In a second problem we study the estimation of a general function of a high-dimensional mean vector. The key element of our approach is a new method which we call High-Order Degenerate Statistical Expansion. It leverages the use of classical multivariate Taylor expansion and degenerate U-statistic and yields an elegant explicit formula. The formula expresses the error of the proposed estimator as the sum of a Taylor-Hoeffding series and an explicit remainder term in the form of the Riemann-Liouville integral as in the Taylor expansion. The Taylor-Hoeffding series replaces the power of the average noise in the classical Taylor series by its degenerate version to give a Hoeffding decomposition as a weighted sum of degenerate U-products of the noises. This makes the proposed method a natural statistical version of the classical Taylor expansion. The proposed estimator can be viewed as a jackknife estimator of the Taylor-Hoeffding series and can be approximated by bootstrap. Thus, the jackknife, bootstrap and Taylor expansion approaches all converge to the proposed estimator. We develop risk bounds for the proposed estimator under proper moment conditions and a central limit theorem under a second moment condition (even in expansions of higher than the second order). We apply this new method to several smooth and non-smooth function under minimum moment constraints. This part of the talk is based on joint work with Fan Zhou and Ping Li.
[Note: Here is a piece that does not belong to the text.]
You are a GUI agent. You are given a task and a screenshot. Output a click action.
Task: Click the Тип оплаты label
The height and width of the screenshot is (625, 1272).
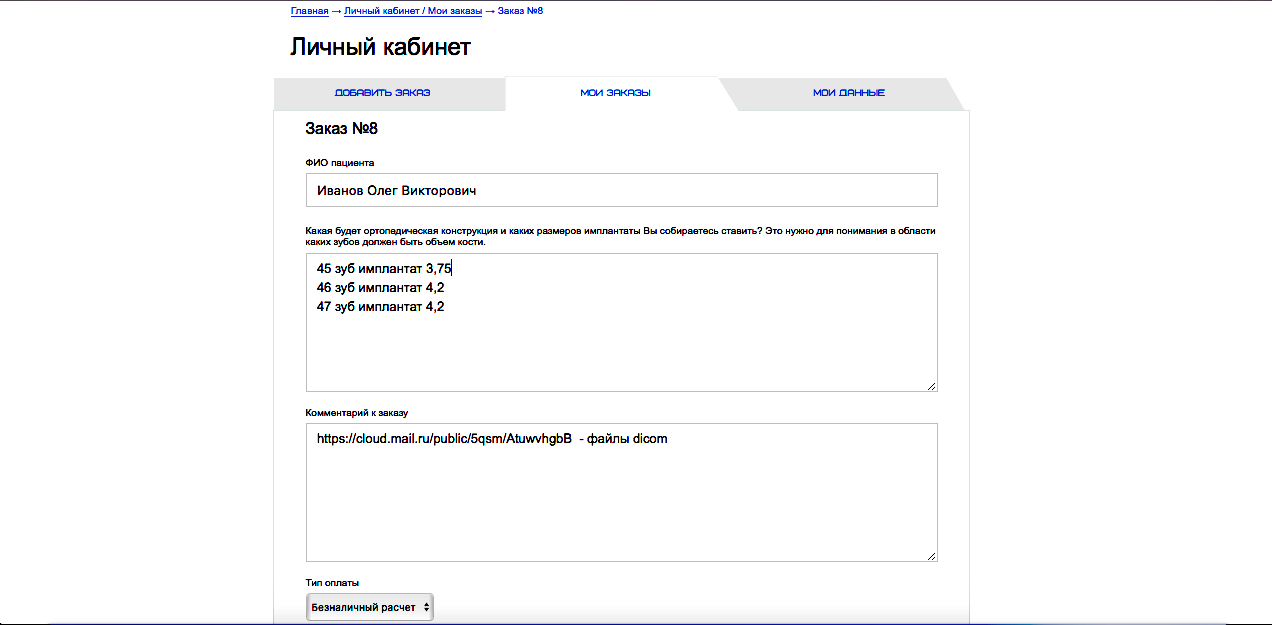coord(332,582)
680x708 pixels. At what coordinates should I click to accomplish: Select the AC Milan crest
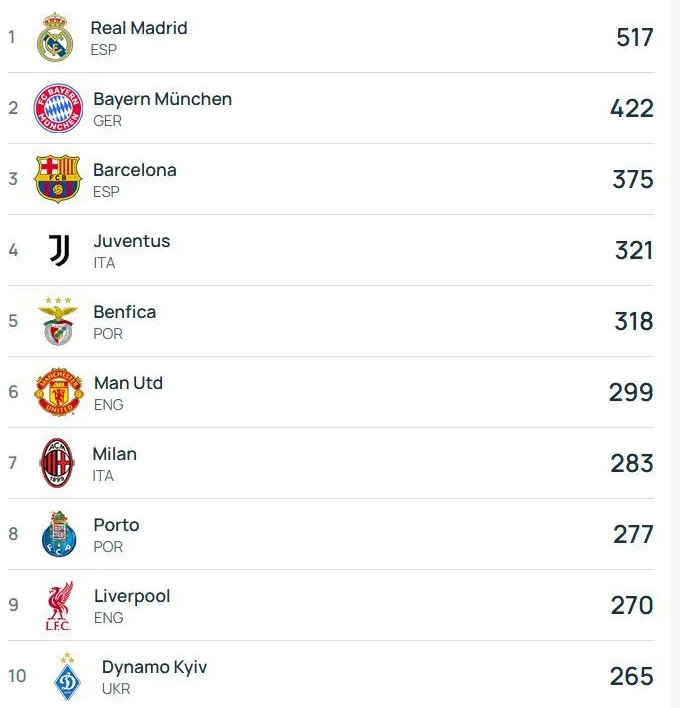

当多项数据的单元格概率呈一般模式且维数随样本量的增大而发散时,主讲人给出了独立性检验和拟合优度检验的Pearson卡方统计量的卡方逼近和正态逼近的充分必要条件,以及似然比和Hellinger统计量的正态逼近的充分必要条件。这个理论允许大多数单元格计数为零。用于检验独立性的跨样本卡方统计量适用于具有发散维数的双向列联表。根据自由度调整的卡方近似可连续应用于整个高维区域,并在均值和方差上和皮尔逊卡方统计量相匹配。举例说明了在不符合经典正则性条件和准则的情况下,三种检验统计量的卡方近似和正态近似的有效性。仿真结果表明,与Pearson的卡方统计量相比,卡方和正态近似与似然比和海灵格统计量相比具有更强的鲁棒性,。这部分的报告是基于与Chong Wu和Yisha Yao的联合工作。
在第二个问题中,主讲人研究了高维平均向量的一般函数估计。主讲人的方法的关键点是一种新的方法,主讲人称之为高阶退化统计展开。它利用经典的多元泰勒展开和退化的U统计量,并产生一个优雅的显式公式。该公式将所提出的估计量的误差表示为Taylor-Hoeffding级数和显式的、形式为Riemann-Liouville积分的剩余项,其和Taylor展开式中的一样。Taylor-Hoeffding级数将经典Taylor级数中的平均噪声的幂替换为其退化版本,从而给出一种Hoeffding分解,形式为噪声的退化U积的加权和。这使得所提出的方法成为经典泰勒展开的自然统计版本。所提出的估计量可以看作是Taylor-Hoeffding级数的Jackknife估计量,可以用Boostrap方法逼近。因此,Jackknife、Boostrap和泰勒展开法都收敛于所提出的估计量。主讲人给出了所提估计量在固有矩条件下的风险界和二阶矩条件下(甚至在高于二阶的展开式下)的中心极限定理。将该方法应用于最小矩约束下的光滑函数和非光滑函数场景。这一部分的报告是基于与Fan Zhou和Ping Li的共同工作。